- **INFORMATION GIVEN**
● ● ● ● ●
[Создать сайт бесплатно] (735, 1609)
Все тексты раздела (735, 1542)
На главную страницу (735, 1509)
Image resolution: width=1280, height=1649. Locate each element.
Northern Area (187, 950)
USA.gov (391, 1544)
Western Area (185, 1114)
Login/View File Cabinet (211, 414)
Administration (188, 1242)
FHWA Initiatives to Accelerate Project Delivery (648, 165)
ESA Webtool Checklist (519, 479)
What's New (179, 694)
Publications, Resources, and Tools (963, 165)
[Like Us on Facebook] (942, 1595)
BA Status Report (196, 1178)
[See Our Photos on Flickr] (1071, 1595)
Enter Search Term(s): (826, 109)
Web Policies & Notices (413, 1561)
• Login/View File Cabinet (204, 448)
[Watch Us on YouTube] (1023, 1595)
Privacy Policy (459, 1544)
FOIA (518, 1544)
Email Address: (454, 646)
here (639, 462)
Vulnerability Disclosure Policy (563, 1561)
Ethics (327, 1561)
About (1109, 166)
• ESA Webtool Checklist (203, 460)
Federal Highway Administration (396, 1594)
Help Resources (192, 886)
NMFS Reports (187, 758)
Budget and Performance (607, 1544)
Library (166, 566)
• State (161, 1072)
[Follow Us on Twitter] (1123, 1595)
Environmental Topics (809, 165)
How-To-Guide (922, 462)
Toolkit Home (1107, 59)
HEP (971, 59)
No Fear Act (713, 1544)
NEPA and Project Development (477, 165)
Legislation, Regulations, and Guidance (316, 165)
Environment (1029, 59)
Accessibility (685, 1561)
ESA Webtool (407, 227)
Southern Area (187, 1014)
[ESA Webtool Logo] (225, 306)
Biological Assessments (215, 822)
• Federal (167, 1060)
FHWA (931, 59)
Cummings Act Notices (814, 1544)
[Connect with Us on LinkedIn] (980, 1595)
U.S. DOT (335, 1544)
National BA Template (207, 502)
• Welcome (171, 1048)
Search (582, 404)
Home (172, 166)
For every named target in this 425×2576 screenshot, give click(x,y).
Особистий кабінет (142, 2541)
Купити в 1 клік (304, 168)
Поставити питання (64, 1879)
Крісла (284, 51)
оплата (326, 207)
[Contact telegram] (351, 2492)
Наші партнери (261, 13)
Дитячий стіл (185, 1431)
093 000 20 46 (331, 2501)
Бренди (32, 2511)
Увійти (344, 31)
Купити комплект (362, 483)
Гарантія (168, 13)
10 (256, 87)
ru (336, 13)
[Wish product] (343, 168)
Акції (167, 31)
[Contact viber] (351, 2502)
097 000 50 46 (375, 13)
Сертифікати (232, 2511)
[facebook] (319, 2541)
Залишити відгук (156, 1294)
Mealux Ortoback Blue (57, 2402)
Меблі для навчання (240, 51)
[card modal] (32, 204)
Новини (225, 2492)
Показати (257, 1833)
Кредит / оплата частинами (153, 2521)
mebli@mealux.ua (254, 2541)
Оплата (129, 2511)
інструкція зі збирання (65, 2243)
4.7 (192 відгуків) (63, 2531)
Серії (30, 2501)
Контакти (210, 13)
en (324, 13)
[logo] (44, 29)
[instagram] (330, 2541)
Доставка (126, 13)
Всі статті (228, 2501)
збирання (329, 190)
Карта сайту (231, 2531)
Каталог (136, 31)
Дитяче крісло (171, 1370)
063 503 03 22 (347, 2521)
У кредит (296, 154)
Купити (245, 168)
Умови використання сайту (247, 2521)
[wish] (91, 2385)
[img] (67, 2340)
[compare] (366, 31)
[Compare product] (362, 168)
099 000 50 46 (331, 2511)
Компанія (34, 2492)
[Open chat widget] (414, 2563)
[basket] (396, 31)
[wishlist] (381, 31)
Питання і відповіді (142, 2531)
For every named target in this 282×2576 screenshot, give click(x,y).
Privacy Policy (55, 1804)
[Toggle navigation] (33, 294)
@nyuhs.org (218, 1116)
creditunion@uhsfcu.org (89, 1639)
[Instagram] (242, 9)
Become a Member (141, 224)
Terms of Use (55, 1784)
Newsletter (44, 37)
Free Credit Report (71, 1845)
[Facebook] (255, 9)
● ● ● ● ●
- **WORK TASK**
Looking at the material above, please copy exactly every line from its first line through the line containing "Administration (188, 1242)", with both ends included and nothing else.

- **ANSWER BOX**
[Создать сайт бесплатно] (735, 1609)
Все тексты раздела (735, 1542)
На главную страницу (735, 1509)
Image resolution: width=1280, height=1649. Locate each element.
Northern Area (187, 950)
USA.gov (391, 1544)
Western Area (185, 1114)
Login/View File Cabinet (211, 414)
Administration (188, 1242)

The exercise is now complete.